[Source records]
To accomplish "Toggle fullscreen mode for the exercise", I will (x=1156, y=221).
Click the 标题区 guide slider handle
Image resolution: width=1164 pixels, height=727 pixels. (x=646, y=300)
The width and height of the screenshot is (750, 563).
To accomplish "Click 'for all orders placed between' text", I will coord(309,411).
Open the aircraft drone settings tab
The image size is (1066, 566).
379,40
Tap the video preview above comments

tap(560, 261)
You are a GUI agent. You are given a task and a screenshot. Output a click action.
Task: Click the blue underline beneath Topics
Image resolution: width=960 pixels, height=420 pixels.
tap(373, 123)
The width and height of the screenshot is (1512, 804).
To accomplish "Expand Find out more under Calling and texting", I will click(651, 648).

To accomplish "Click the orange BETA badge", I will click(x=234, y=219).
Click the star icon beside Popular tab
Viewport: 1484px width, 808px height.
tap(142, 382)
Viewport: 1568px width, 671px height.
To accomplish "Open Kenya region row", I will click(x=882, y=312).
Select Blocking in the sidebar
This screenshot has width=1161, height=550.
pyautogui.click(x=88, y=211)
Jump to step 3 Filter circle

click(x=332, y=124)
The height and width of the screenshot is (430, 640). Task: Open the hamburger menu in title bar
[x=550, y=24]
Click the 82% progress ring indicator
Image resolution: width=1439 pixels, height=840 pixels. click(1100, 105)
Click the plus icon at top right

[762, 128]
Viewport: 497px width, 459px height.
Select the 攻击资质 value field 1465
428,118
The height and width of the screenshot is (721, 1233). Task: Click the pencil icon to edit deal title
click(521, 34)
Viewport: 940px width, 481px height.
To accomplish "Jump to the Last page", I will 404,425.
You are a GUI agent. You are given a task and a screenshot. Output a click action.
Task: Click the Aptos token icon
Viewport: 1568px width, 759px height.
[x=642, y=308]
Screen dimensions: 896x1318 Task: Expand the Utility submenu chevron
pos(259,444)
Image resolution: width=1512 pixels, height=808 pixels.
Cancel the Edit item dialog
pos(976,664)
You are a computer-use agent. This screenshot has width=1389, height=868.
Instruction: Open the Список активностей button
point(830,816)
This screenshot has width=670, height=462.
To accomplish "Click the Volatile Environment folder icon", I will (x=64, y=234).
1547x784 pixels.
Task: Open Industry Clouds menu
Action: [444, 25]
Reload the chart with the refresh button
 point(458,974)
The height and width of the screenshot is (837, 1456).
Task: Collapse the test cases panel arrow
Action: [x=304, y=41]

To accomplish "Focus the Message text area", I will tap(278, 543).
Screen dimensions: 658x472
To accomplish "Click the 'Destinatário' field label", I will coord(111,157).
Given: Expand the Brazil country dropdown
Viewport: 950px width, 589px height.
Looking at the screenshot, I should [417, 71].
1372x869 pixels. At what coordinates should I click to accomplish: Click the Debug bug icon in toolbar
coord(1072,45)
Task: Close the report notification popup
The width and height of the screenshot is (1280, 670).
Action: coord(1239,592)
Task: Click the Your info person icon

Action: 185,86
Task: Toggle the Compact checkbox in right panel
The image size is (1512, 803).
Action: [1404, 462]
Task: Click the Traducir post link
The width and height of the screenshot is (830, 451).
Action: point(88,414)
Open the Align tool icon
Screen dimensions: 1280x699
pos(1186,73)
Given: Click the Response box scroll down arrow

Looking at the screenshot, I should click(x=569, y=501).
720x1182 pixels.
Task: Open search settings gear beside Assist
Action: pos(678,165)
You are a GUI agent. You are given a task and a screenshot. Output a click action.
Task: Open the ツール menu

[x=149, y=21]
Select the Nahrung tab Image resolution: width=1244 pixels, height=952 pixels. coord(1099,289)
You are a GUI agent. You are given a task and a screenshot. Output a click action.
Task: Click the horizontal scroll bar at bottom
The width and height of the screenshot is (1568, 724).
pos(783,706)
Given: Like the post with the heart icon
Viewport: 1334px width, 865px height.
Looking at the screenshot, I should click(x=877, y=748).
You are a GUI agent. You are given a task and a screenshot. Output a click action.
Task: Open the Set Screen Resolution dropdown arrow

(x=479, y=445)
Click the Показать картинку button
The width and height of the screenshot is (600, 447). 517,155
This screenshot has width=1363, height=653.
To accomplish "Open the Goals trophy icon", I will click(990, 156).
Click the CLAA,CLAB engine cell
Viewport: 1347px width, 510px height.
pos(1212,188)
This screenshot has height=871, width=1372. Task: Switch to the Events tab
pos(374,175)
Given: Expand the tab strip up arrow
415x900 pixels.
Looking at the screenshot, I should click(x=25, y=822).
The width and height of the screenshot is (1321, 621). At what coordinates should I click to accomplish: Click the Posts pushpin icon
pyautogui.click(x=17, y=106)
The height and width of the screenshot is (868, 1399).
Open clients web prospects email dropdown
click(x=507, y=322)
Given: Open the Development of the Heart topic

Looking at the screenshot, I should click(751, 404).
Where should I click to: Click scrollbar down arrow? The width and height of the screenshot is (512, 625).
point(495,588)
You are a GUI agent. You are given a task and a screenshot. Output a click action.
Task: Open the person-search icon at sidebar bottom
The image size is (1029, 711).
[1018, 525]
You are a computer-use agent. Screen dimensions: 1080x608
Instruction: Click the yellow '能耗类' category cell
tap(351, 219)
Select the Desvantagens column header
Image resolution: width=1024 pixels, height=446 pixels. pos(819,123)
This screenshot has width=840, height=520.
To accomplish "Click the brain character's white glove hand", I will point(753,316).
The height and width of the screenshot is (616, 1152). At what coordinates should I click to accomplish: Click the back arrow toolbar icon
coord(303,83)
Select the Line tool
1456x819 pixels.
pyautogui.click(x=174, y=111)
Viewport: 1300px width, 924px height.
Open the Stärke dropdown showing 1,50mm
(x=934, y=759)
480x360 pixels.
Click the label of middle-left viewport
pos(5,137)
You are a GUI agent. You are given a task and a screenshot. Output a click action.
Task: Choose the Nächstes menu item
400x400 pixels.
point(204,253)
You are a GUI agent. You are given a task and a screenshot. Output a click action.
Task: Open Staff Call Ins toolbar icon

▸ Instructions for the task
Copy every line of the listing above exactly as it stands, from the first line to the last.

▸ Written reply
To accomplish "Toggle fullscreen mode for the exercise", I will (x=1156, y=221).
Click the 标题区 guide slider handle
Image resolution: width=1164 pixels, height=727 pixels. (x=646, y=300)
The width and height of the screenshot is (750, 563).
To accomplish "Click 'for all orders placed between' text", I will coord(309,411).
Open the aircraft drone settings tab
The image size is (1066, 566).
379,40
Tap the video preview above comments

tap(560, 261)
You are a GUI agent. You are given a task and a screenshot. Output a click action.
Task: Click the blue underline beneath Topics
Image resolution: width=960 pixels, height=420 pixels.
tap(373, 123)
The width and height of the screenshot is (1512, 804).
To accomplish "Expand Find out more under Calling and texting", I will click(651, 648).

To accomplish "Click the orange BETA badge", I will click(x=234, y=219).
Click the star icon beside Popular tab
Viewport: 1484px width, 808px height.
tap(142, 382)
Viewport: 1568px width, 671px height.
To accomplish "Open Kenya region row", I will click(x=882, y=312).
Select Blocking in the sidebar
This screenshot has width=1161, height=550.
pyautogui.click(x=88, y=211)
Jump to step 3 Filter circle

click(x=332, y=124)
The height and width of the screenshot is (430, 640). Task: Open the hamburger menu in title bar
[x=550, y=24]
Click the 82% progress ring indicator
Image resolution: width=1439 pixels, height=840 pixels. click(1100, 105)
Click the plus icon at top right

[762, 128]
Viewport: 497px width, 459px height.
Select the 攻击资质 value field 1465
428,118
The height and width of the screenshot is (721, 1233). Task: Click the pencil icon to edit deal title
click(521, 34)
Viewport: 940px width, 481px height.
To accomplish "Jump to the Last page", I will 404,425.
You are a GUI agent. You are given a task and a screenshot. Output a click action.
Task: Click the Aptos token icon
Viewport: 1568px width, 759px height.
[x=642, y=308]
Screen dimensions: 896x1318 Task: Expand the Utility submenu chevron
pos(259,444)
Image resolution: width=1512 pixels, height=808 pixels.
Cancel the Edit item dialog
pos(976,664)
You are a computer-use agent. This screenshot has width=1389, height=868.
Instruction: Open the Список активностей button
point(830,816)
This screenshot has width=670, height=462.
To accomplish "Click the Volatile Environment folder icon", I will (x=64, y=234).
1547x784 pixels.
Task: Open Industry Clouds menu
Action: [444, 25]
Reload the chart with the refresh button
 point(458,974)
The height and width of the screenshot is (837, 1456).
Task: Collapse the test cases panel arrow
Action: [x=304, y=41]

To accomplish "Focus the Message text area", I will tap(278, 543).
Screen dimensions: 658x472
To accomplish "Click the 'Destinatário' field label", I will coord(111,157).
Given: Expand the Brazil country dropdown
Viewport: 950px width, 589px height.
Looking at the screenshot, I should [417, 71].
1372x869 pixels. At what coordinates should I click to accomplish: Click the Debug bug icon in toolbar
coord(1072,45)
Task: Close the report notification popup
The width and height of the screenshot is (1280, 670).
Action: coord(1239,592)
Task: Click the Your info person icon

Action: 185,86
Task: Toggle the Compact checkbox in right panel
The image size is (1512, 803).
Action: [1404, 462]
Task: Click the Traducir post link
The width and height of the screenshot is (830, 451).
Action: point(88,414)
Open the Align tool icon
Screen dimensions: 1280x699
pos(1186,73)
Given: Click the Response box scroll down arrow

Looking at the screenshot, I should click(x=569, y=501).
720x1182 pixels.
Task: Open search settings gear beside Assist
Action: pos(678,165)
You are a GUI agent. You are given a task and a screenshot. Output a click action.
Task: Open the ツール menu

[x=149, y=21]
Select the Nahrung tab Image resolution: width=1244 pixels, height=952 pixels. coord(1099,289)
You are a GUI agent. You are given a task and a screenshot. Output a click action.
Task: Click the horizontal scroll bar at bottom
The width and height of the screenshot is (1568, 724).
pos(783,706)
Given: Like the post with the heart icon
Viewport: 1334px width, 865px height.
Looking at the screenshot, I should click(x=877, y=748).
You are a GUI agent. You are given a task and a screenshot. Output a click action.
Task: Open the Set Screen Resolution dropdown arrow

(x=479, y=445)
Click the Показать картинку button
The width and height of the screenshot is (600, 447). 517,155
This screenshot has width=1363, height=653.
To accomplish "Open the Goals trophy icon", I will click(990, 156).
Click the CLAA,CLAB engine cell
Viewport: 1347px width, 510px height.
pos(1212,188)
This screenshot has height=871, width=1372. Task: Switch to the Events tab
pos(374,175)
Given: Expand the tab strip up arrow
415x900 pixels.
Looking at the screenshot, I should click(x=25, y=822).
The width and height of the screenshot is (1321, 621). At what coordinates should I click to accomplish: Click the Posts pushpin icon
pyautogui.click(x=17, y=106)
The height and width of the screenshot is (868, 1399).
Open clients web prospects email dropdown
click(x=507, y=322)
Given: Open the Development of the Heart topic

Looking at the screenshot, I should click(751, 404).
Where should I click to: Click scrollbar down arrow? The width and height of the screenshot is (512, 625).
point(495,588)
You are a GUI agent. You are given a task and a screenshot. Output a click action.
Task: Open the person-search icon at sidebar bottom
The image size is (1029, 711).
[1018, 525]
You are a computer-use agent. Screen dimensions: 1080x608
Instruction: Click the yellow '能耗类' category cell
tap(351, 219)
Select the Desvantagens column header
Image resolution: width=1024 pixels, height=446 pixels. pos(819,123)
This screenshot has width=840, height=520.
To accomplish "Click the brain character's white glove hand", I will point(753,316).
The height and width of the screenshot is (616, 1152). At what coordinates should I click to accomplish: Click the back arrow toolbar icon
coord(303,83)
Select the Line tool
1456x819 pixels.
pyautogui.click(x=174, y=111)
Viewport: 1300px width, 924px height.
Open the Stärke dropdown showing 1,50mm
(x=934, y=759)
480x360 pixels.
Click the label of middle-left viewport
pos(5,137)
You are a GUI agent. You are given a task and a screenshot. Output a click action.
Task: Choose the Nächstes menu item
400x400 pixels.
point(204,253)
You are a GUI agent. You are given a task and a screenshot. Output a click action.
Task: Open Staff Call Ins toolbar icon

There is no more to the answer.